Wissenschaftliche Evaluation des Zukunftswerks Wiesbaden beginnt
Wissenschaftliche Evaluation des Zukunftswerks Wiesbaden beginnt | Bild: Stadt Wiesbaden

Nach rund einem Jahr Betriebszeit startet eine Projektgruppe der Hochschule RheinMain eine wissenschaftliche Begleitung des Zukunftswerks Wiesbaden. Das kommunale Innovationslabor des Dezernates für Smart City, Europa und Ordnung wird im Rahmen des Programms Stadtlabor2Go untersucht. Partner des Programms sind die Stadt Mönchengladbach und das CityLAB Berlin.

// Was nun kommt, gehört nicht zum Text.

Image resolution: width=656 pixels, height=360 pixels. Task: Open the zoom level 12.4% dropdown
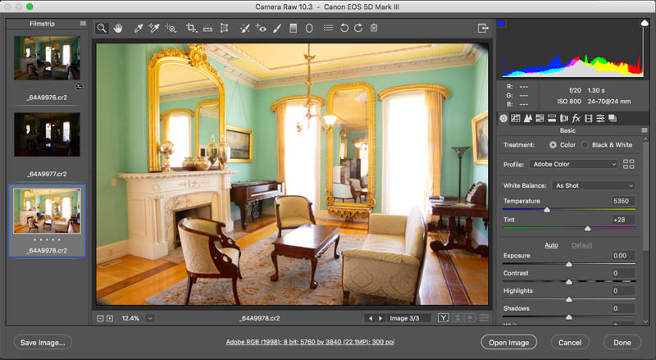coord(150,318)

Fragestellungen und Untersuchungsansatz

Untersucht werden Formate und Werkzeuge des Zukunftswerks, die erreichten Zielgruppen und die Wahrnehmung durch Bürgerinnen und Bürger. Besonderes Augenmerk gilt der digitalen Teilhabe, der Innovationskraft der Angebote und der Rolle des Zukunftswerks für eine nachhaltige Stadtentwicklung. Die Evaluation soll aufzeigen, welche Angebote gut angenommen werden und wo Barrieren bestehen.

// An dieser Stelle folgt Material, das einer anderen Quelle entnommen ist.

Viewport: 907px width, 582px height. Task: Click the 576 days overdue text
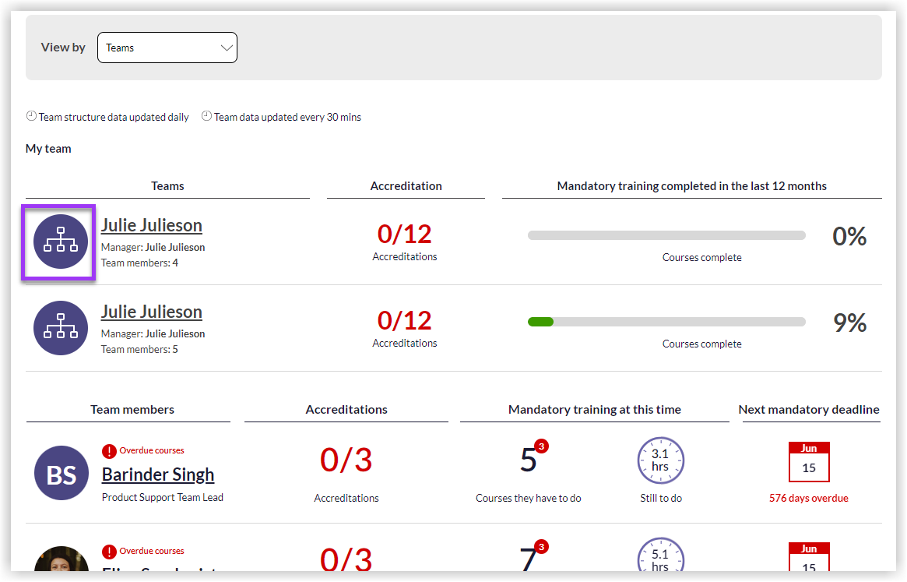[809, 498]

Methodik und beteiligte Forschende

Die Hochschule RheinMain will mit Befragungen, Dokumentenanalysen und Interviews mit Projektbeteiligten empirisch fundierte Erkenntnisse gewinnen. Die Evaluation wird von Alina Franz und Prof. Dr. Tanja Grendel aus dem Fachbereich Sozialwesen sowie Prof. Dr. Matthias Kowald aus dem Fachbereich Architektur und Bauingenieurwesen durchgeführt. Die Forschenden bringen Expertise aus Sozialforschung und Mobilitätsforschung sowie aus der Architektur ein.

Ziele und Nutzen für die Stadt

Die Ergebnisse sollen konkrete Impulse für die Weiterentwicklung des Zukunftswerks liefern. Die städtische Dezernentin für Smart City, Europa und Ordnung hebt hervor, dass das Zukunftswerk Menschen jeden Alters ermöglicht, digitale Technologien praktisch zu erleben und eigene Ideen für die Stadt einzubringen. Die Kooperation mit der Hochschule soll zeigen, was gut funktioniert und wo Angebote praxisnäher und nutzungsfreundlicher gestaltet werden können.

Veröffentlichung und Folgeentscheidungen

Die gewonnenen Erkenntnisse werden der Öffentlichkeit zugänglich gemacht und sollen in die Weiterentwicklung des Zukunftswerks sowie in strategische Entscheidungen zur digitalen Stadtentwicklung einfließen. Ziel ist es, Teilhabe und Innovation im kommunalen Kontext gezielt zu stärken.